#### Excerpted records
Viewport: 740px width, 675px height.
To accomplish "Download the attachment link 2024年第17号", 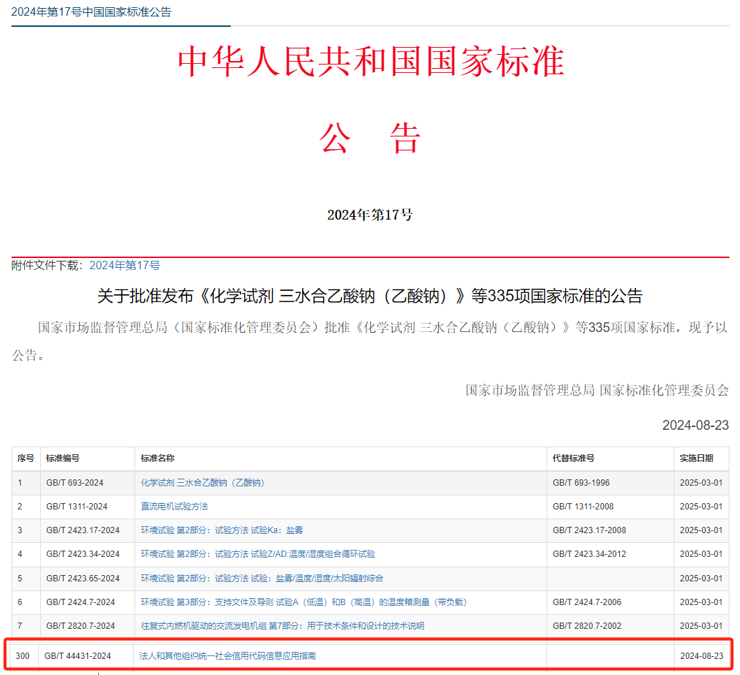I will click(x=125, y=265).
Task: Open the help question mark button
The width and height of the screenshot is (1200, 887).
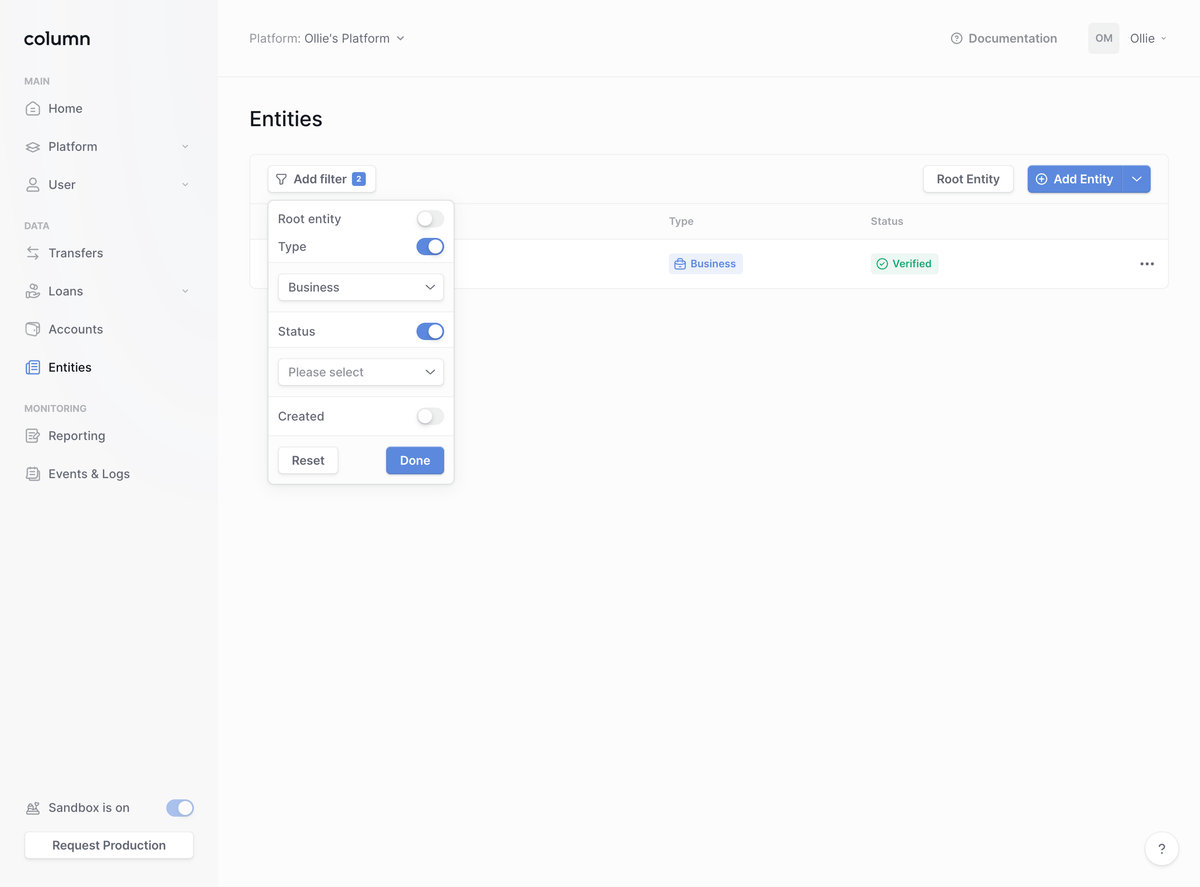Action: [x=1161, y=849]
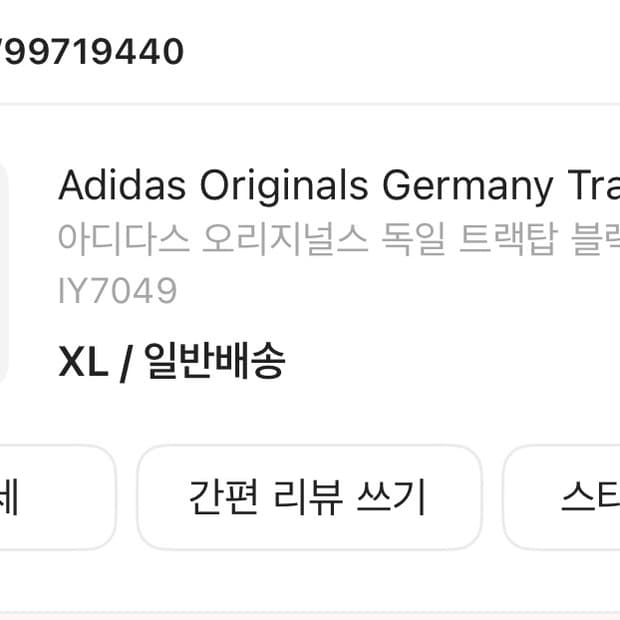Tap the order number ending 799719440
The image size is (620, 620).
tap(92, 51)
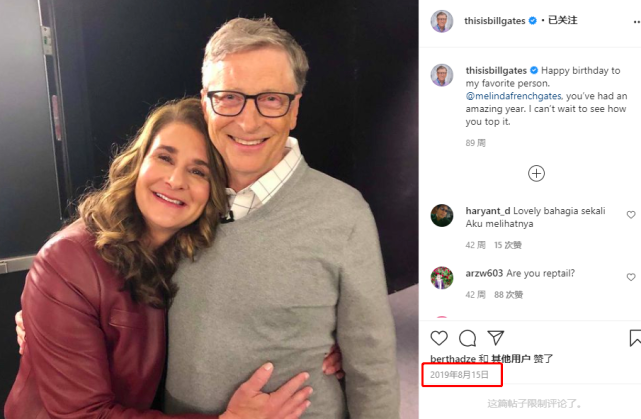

#### Goal of the exercise
After locating the line that contains "Task: Open the help question mark button", output it and all later lines through the end of the material exactly, leaving out pictures.

#### Task result
Task: Open the help question mark button
The width and height of the screenshot is (1200, 887).
Action: [x=1161, y=849]
Tap the order number ending 799719440
The image size is (620, 620).
tap(92, 51)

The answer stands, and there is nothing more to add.